::: PROVIDED INFORMATION :::

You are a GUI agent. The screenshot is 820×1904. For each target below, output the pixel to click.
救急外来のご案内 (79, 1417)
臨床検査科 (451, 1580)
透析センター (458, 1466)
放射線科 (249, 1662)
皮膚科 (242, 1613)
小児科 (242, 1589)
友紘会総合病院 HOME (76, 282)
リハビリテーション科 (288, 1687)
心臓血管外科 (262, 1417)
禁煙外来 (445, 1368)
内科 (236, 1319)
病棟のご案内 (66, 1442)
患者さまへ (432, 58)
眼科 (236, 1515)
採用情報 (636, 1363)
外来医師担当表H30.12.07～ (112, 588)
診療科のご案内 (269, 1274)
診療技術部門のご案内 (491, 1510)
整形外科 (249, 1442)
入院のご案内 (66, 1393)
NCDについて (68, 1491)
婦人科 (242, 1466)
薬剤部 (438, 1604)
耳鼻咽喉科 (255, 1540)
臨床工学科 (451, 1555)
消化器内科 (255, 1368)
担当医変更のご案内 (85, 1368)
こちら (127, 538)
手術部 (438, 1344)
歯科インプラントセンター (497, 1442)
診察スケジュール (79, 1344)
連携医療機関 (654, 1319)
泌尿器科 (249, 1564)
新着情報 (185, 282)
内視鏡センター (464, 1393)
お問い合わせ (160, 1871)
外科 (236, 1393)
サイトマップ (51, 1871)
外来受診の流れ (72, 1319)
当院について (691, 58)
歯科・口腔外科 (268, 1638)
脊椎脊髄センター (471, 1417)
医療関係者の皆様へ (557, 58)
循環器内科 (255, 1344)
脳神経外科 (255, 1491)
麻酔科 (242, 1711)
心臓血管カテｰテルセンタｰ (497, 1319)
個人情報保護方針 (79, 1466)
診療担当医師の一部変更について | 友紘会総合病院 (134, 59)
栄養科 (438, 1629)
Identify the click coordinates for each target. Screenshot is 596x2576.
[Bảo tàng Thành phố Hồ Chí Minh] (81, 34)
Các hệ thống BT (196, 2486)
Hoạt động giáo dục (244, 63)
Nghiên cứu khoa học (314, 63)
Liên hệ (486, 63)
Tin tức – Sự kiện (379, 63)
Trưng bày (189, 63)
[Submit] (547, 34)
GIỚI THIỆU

:::

WHAT IS EXPECTED: Keeping every word and mark as it is, print the entries above.

RESPONSE BOX:
You are a GUI agent. The screenshot is 820×1904. For each target below, output the pixel to click.
救急外来のご案内 (79, 1417)
臨床検査科 (451, 1580)
透析センター (458, 1466)
放射線科 (249, 1662)
皮膚科 (242, 1613)
小児科 (242, 1589)
友紘会総合病院 HOME (76, 282)
リハビリテーション科 (288, 1687)
心臓血管外科 (262, 1417)
禁煙外来 (445, 1368)
内科 (236, 1319)
病棟のご案内 (66, 1442)
患者さまへ (432, 58)
眼科 (236, 1515)
採用情報 (636, 1363)
外来医師担当表H30.12.07～ (112, 588)
診療科のご案内 (269, 1274)
診療技術部門のご案内 (491, 1510)
整形外科 (249, 1442)
入院のご案内 (66, 1393)
NCDについて (68, 1491)
婦人科 (242, 1466)
薬剤部 (438, 1604)
耳鼻咽喉科 (255, 1540)
臨床工学科 (451, 1555)
消化器内科 (255, 1368)
担当医変更のご案内 (85, 1368)
こちら (127, 538)
手術部 (438, 1344)
歯科インプラントセンター (497, 1442)
診察スケジュール (79, 1344)
連携医療機関 (654, 1319)
泌尿器科 (249, 1564)
新着情報 (185, 282)
内視鏡センター (464, 1393)
お問い合わせ (160, 1871)
外科 (236, 1393)
サイトマップ (51, 1871)
外来受診の流れ (72, 1319)
当院について (691, 58)
歯科・口腔外科 (268, 1638)
脊椎脊髄センター (471, 1417)
医療関係者の皆様へ (557, 58)
循環器内科 (255, 1344)
脳神経外科 (255, 1491)
麻酔科 (242, 1711)
心臓血管カテｰテルセンタｰ (497, 1319)
個人情報保護方針 (79, 1466)
診療担当医師の一部変更について | 友紘会総合病院 (134, 59)
栄養科 (438, 1629)
Identify the click coordinates for each target. Screenshot is 596x2576.
[Bảo tàng Thành phố Hồ Chí Minh] (81, 34)
Các hệ thống BT (196, 2486)
Hoạt động giáo dục (244, 63)
Nghiên cứu khoa học (314, 63)
Liên hệ (486, 63)
Tin tức – Sự kiện (379, 63)
Trưng bày (189, 63)
[Submit] (547, 34)
GIỚI THIỆU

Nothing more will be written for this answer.